# Activity:
Each line from the one containing "Instruction: Open the notifications bell" through the final line below must be reproduced exactly, and no others.
*** Opening of Provided data ***
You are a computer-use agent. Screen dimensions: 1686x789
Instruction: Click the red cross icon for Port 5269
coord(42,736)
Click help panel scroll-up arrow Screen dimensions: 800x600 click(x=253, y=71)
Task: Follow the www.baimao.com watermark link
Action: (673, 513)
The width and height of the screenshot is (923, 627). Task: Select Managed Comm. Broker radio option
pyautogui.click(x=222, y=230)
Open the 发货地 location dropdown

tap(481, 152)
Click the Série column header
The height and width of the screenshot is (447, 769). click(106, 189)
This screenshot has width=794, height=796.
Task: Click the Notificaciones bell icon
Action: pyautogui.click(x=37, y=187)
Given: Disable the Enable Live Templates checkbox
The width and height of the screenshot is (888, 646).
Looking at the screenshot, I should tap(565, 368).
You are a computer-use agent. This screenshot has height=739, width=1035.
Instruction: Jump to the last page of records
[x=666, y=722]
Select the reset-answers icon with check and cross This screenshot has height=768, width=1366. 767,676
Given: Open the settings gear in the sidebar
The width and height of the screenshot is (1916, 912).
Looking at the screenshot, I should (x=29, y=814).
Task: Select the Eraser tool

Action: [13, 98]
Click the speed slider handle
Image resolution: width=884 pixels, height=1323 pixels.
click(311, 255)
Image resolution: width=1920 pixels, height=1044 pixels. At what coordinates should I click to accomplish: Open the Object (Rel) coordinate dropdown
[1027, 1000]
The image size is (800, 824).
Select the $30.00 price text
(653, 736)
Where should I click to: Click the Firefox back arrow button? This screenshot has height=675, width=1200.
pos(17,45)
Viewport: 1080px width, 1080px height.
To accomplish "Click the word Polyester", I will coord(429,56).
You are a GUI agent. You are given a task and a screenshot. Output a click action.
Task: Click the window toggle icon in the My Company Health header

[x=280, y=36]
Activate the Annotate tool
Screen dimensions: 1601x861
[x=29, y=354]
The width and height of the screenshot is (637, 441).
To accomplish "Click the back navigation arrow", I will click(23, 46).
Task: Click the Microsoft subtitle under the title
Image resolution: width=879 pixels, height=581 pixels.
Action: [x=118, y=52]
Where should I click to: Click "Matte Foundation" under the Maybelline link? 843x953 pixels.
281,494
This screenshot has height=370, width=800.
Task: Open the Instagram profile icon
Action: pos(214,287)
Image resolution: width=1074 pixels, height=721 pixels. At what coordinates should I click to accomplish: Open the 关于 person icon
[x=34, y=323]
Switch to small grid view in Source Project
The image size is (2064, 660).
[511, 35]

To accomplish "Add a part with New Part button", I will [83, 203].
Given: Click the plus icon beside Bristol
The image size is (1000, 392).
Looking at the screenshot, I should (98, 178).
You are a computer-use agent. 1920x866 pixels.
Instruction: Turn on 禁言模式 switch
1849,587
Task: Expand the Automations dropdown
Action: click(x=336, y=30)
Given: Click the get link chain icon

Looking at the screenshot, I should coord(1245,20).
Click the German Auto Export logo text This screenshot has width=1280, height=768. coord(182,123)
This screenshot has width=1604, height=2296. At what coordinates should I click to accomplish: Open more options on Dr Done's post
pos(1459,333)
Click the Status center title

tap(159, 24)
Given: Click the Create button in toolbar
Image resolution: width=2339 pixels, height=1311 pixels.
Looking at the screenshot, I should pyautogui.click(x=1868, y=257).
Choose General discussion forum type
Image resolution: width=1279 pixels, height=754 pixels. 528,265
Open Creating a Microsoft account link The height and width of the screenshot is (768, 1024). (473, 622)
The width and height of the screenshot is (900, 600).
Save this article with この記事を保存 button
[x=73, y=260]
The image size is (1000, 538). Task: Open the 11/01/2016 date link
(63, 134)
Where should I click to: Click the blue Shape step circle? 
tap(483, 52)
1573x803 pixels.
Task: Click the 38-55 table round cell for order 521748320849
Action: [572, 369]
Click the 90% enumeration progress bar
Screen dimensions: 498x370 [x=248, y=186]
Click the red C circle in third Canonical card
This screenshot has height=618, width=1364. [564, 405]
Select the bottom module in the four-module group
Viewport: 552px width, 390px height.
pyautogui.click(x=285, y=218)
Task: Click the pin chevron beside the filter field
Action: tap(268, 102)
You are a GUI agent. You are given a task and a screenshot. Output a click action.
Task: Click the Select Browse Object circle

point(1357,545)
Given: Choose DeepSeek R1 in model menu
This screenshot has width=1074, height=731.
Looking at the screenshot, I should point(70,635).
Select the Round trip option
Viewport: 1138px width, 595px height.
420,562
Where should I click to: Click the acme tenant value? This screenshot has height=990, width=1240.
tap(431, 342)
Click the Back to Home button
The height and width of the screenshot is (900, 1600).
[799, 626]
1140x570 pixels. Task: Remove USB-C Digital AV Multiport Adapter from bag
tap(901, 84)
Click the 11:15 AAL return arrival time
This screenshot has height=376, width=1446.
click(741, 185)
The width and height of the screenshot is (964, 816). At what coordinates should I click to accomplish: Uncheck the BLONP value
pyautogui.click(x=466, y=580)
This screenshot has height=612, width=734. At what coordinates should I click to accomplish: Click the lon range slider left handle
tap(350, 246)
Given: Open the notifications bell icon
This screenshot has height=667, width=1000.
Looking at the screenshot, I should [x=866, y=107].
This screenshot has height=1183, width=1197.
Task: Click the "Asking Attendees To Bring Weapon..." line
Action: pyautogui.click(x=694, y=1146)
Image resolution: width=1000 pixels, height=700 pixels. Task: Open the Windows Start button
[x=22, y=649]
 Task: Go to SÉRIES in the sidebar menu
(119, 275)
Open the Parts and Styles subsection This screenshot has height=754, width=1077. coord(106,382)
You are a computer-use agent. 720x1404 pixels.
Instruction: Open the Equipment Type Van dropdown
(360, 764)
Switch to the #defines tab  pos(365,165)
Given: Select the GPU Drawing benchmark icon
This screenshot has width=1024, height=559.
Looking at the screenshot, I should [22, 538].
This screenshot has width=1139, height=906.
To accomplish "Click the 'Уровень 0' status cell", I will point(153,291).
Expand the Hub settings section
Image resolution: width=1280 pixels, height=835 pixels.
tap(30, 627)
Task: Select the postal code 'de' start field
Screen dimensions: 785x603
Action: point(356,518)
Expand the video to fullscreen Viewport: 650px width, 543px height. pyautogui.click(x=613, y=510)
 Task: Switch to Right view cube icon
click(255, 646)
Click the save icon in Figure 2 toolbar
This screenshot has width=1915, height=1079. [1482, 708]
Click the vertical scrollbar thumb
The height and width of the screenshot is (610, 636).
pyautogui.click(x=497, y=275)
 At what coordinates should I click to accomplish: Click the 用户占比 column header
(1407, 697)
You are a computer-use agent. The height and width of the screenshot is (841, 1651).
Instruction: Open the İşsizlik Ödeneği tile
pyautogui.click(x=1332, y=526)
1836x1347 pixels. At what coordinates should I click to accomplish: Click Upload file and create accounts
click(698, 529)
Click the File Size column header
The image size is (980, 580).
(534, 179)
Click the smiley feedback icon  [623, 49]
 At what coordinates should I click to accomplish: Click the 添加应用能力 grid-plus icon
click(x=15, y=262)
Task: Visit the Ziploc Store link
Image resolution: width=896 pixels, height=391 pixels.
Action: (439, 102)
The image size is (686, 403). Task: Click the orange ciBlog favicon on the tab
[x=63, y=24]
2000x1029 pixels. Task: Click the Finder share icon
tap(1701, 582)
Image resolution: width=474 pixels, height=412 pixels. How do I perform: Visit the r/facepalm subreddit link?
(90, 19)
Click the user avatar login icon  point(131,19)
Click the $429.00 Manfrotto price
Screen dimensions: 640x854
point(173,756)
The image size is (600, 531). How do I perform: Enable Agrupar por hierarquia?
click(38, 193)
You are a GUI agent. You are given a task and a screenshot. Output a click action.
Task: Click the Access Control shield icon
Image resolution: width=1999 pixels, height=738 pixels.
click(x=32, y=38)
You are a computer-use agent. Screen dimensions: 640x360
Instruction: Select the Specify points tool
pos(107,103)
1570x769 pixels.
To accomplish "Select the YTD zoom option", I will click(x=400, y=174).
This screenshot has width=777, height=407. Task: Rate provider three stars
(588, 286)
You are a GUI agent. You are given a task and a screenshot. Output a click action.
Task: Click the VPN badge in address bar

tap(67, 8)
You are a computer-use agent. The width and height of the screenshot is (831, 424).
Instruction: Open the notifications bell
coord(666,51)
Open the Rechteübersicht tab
*** Close of Provided data ***
# Final answer:
Instruction: Open the notifications bell
coord(666,51)
Open the Rechteübersicht tab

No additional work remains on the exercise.